The distributions of gene expression were similar between the X chromosome and autosomes in brain and five other human tissues (P > 0.05, by Kolmogorov-Smirnov test), even when including all genes with any evidence of expression (>0 FPKM) (Fig. 1a, Supplementary Fig. 1b and Supplementary Table 2). This finding was also demonstrated by a computational doubling of X-linked expression values, which produced a theoretical curve shifted far to the right of autosomal expression values, rather than the overlapping curves that would be anticipated if expression on the X chromosome was not upregulated (Fig. 1a). A cutoff of >0 FPKM includes some genes that are actually silent but that record reads as a result of biological noise or noise from the process of sequencing and read-mapping19. For genes with more robust expression (≥1 FPKM), the distributions of X-linked and autosomal expression became statistically indistinguishable in 12 of 16 human tissues, consistent with the upregulation of expressed X-linked genes (P > 0.05, by Kolmogorov-Smirnov test; Supplementary Table 2). Additional RNA-seq data from four human ENCODE cell lines confirmed results obtained in human tissues (Supplementary Fig. 2a and Supplementary Table 2). Computational doubling of X-linked expression values also shifted the X-chromosome curve to the right of the autosomal curve. We then compared gene expression from individual chromosomes. Box plots showed no significant differences between the X chromosome and each human autosome (P > 0.05, one-way ANOVA test for genes with >0 FPKM; Fig. 1b). In addition, the average distribution of X-linked expression in 41 human lymphoblastoid cell lines20 was not significantly different from autosomal expression (P > 0.05 for 15 of 22 autosomes, by Kolmogorov-Smirnov test for genes with >0 FPKM; Fig. 1c).
The calculated X:A median expression ratios based on RNA-seq data were strongly dependent on inclusion or removal of genes with no or low expression (Fig. 1d and Supplementary Table 2). Comparisons between 41 male and female lymphoblastoid cell lines20 also revealed variability between individual samples, albeit no apparent significant sex differences (P > 0.05, by Student’s t-test; Fig. 1d and Supplementary Fig. 2b). Given the skewed X:A distribution of genes with spatially or temporally restricted expression, for example reproduction-related genes, it is clear that X:A median expression ratios are distorted and that a better approach is to compare complete distributions of X-linked and autosomal gene expression, as shown above (Fig. 1). The advantage of using distributions was also seen by calculating X:A median expression ratios for genes separated into 16 bins, each containing the same number of X-linked genes (33–59, dependent on tissue) and autosomal genes (933–1,396) (Fig. 1e and Supplementary Fig. 2b). Note that brain has the highest X:A median expression ratio, as previously reported9. For all tissues, the X:A median expression ratios were variable for bins containing genes with low expression and gradually increased from ~0.7 to ~1.0 for bins containing genes with expression measurements ≥1 FPKM. Thus, the inclusion of non-expressed or very weakly expressed genes that result from the skewed gene content of the X chromosome masks the upregulation of X-linked genes.
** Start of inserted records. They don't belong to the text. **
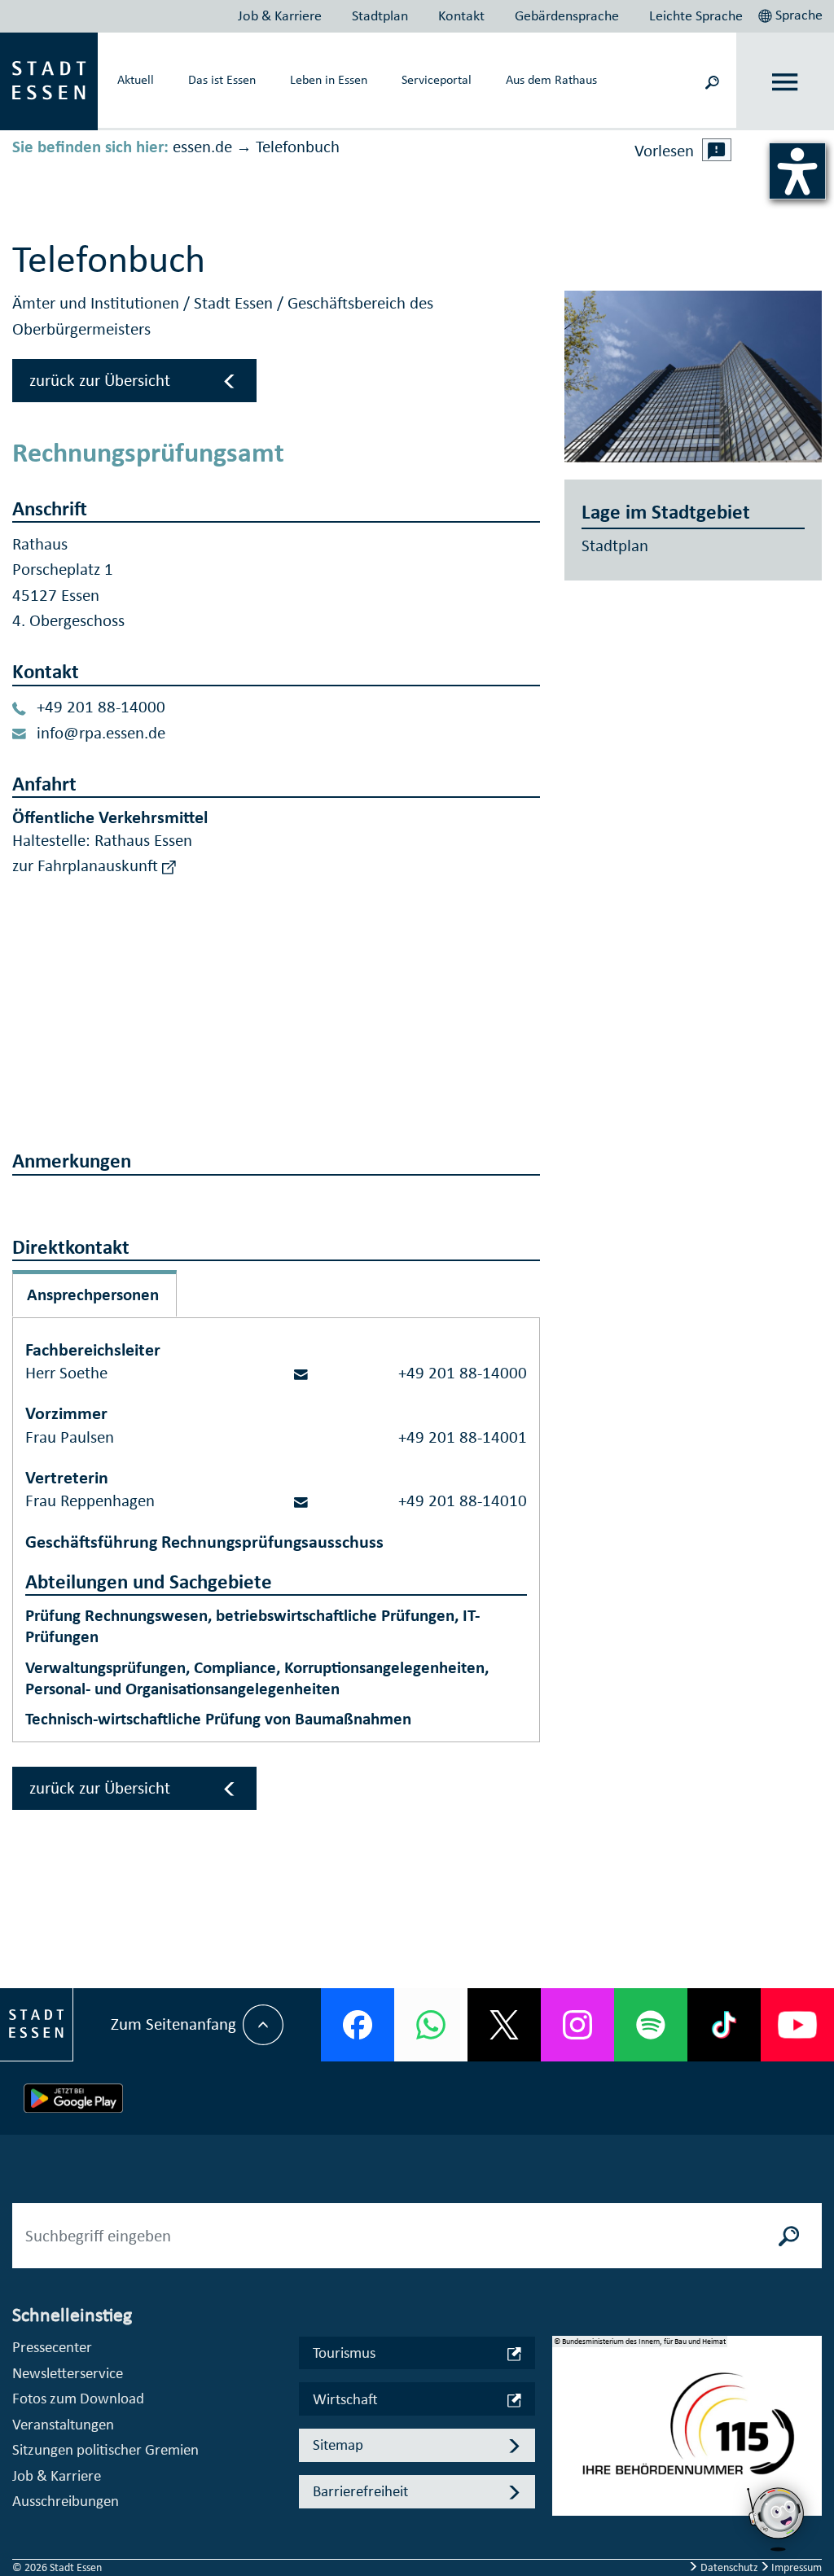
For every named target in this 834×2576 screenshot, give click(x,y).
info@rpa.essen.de (101, 732)
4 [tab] (564, 2490)
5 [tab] (564, 2516)
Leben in (328, 79)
Likewise, in mouse tissues, the distributions of X-linked and autosomal expression were similar for genes with ≥0 FPKM in brain and for genes with ≥1 FPKM in other tissues (P > 0.05, by Kolmogorov-Smirnov test; Fig. 2a, Supplementary Fig. 3 and Supplementary Table 2). There was no significant difference between the X chromosome and 14 of 19 mouse autosomes (P > 0.05, one-way ANOVA test for genes with >0 FPKM; Fig. 2b). In mouse as well, the calculated X:A median expression ratios based on RNA-seq data were strongly dependent on the inclusion or removal of genes that were expressed weakly or not expressed (Fig. 2c). The combined analyses of human and mouse tissues and cell lines not only reveal a high frequency of X-linked genes with no or low expression but also support the idea that most expressed genes on the single active X chromosome are upregulated to achieve a similar level of expression to that of autosomes present in two copies.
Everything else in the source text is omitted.